O caso que começou tudo e as acusações que se seguiram

As imagens que ficaram do julgamento foram as de um homem velho, doente, numa cadeira de rodas: John Demjanjuk, antigo guarda do campo de extermínio de Sobibor, na Polónia ocupada, 89 anos em 2009, na sala do Tribunal de Munique.

Não se sabe se Demjanjuk ouviu as testemunhas, as palavras que ficaram do julgamento. Depoimentos como o de Rudolf Solomon Cortissos, de 70 anos, holandês, descendente de judeus sefarditas portugueses: tudo o que tem da mãe é uma carta atirada do comboio, ainda hoje não consegue olhar para um forno a gás ou para um chuveiro sem se lembrar do Holocausto, e até o dentista é penoso, trazendo imagens dos dentes de ouro que foram retirados aos judeus pelos nazis.

O julgamento de Demjanjuk foi centrado não tanto em Demjanjuk como num tempo de que se está a perder memória, porque os seus protagonistas, quer vítimas, quer carrascos, estão a desaparecer.

O caso particular não era simples, tinha voltas e reviravoltas. Demjanjuk nasceu na Ucrânia, foi soldado do Exército Vermelho e depois capturado pelos nazis, que o terão obrigado a trabalhar num campo de prisioneiros.

Trabalhou para os aliados antes de ir viver para os Estados Unidos, no Ohio, onde foi, durante 25 anos, empregado no sector automóvel.

Foi acusado por Israel e extraditado, foi julgado e condenado por crimes no campo de Treblinka (também na Polónia). Após sete anos de prisão, as autoridades israelitas aperceberam-se de que Demjanjuk não era o guarda que tinha cometido os crimes em Treblinka, e libertaram-no.

Demjanjuk ainda viveu nos EUA mais 15 anos, até novas provas levarem as autoridades americanas a retirar-lhe a cidadania e, depois, a extraditá-lo para a Alemanha. Foi condenado em 2011 em Munique, na primeira vez que houve uma condenação por cumplicidade em crimes nazis de alguém sobre quem não há provas de que tenha cometido, ele próprio, um crime. Demjanjuk recorreu e morreu, no ano seguinte, aguardando a decisão do recurso.

Aberto o precedente, as autoridades alemãs anunciaram investigações e passado dois anos era formalmente acusado Hans Lipschis, de 93 anos, acusado de trabalhar em Auschwitz-Birkenau de 1941 a 1945. Nascido na Lituânia em 1919, ganhou estatuto de alemão a partir de 1943, é acusado de ser autor e cúmplice de mortes e tortura.
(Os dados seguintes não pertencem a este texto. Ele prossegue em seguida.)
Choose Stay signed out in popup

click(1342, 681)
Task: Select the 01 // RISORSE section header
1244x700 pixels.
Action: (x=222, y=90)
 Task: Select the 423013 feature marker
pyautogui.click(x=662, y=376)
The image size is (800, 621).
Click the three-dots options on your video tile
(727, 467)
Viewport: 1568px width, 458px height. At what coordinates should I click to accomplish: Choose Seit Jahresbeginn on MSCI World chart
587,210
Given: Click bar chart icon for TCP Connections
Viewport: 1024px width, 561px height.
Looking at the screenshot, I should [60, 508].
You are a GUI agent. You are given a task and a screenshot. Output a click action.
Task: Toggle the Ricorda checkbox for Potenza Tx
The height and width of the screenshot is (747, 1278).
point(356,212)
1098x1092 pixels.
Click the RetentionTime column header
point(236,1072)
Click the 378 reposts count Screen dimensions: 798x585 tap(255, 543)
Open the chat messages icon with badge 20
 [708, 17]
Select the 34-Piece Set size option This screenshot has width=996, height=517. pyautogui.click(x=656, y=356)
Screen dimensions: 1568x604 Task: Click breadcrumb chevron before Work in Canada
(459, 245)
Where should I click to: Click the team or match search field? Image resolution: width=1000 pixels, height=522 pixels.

Lipschis nega tudo, dizendo que era cozinheiro no campo e que nunca viu qualquer crime, apesar de ter "ouvido falar". Em 1956, foi para Chicago, onde viveu 26 anos, até os EUA o deportarem por considerarem que tinha mentido sobre o seu passado nazi. Na Alemanha, Lipschis fixou-se em Baden-Würtemberg, onde viveu 30 anos sem ser importunado pelas autoridades.

No entanto, ainda não há sinais dos outros cerca de 50 guardas de Auschwitz que as autoridades anunciaram que iriam acusar. Foi marcado sim, para Setembro, o julgamento de um antigo oficial das Waffen-SS. Siert Bruins, de 92 anos, tinha já cumprido pena pelo assassínio de dois irmãos, judeus holandeses (dias antes da chegada das forças aliadas), e é agora acusado por um terceiro crime, o assassínio de um combatente da resistência holandês.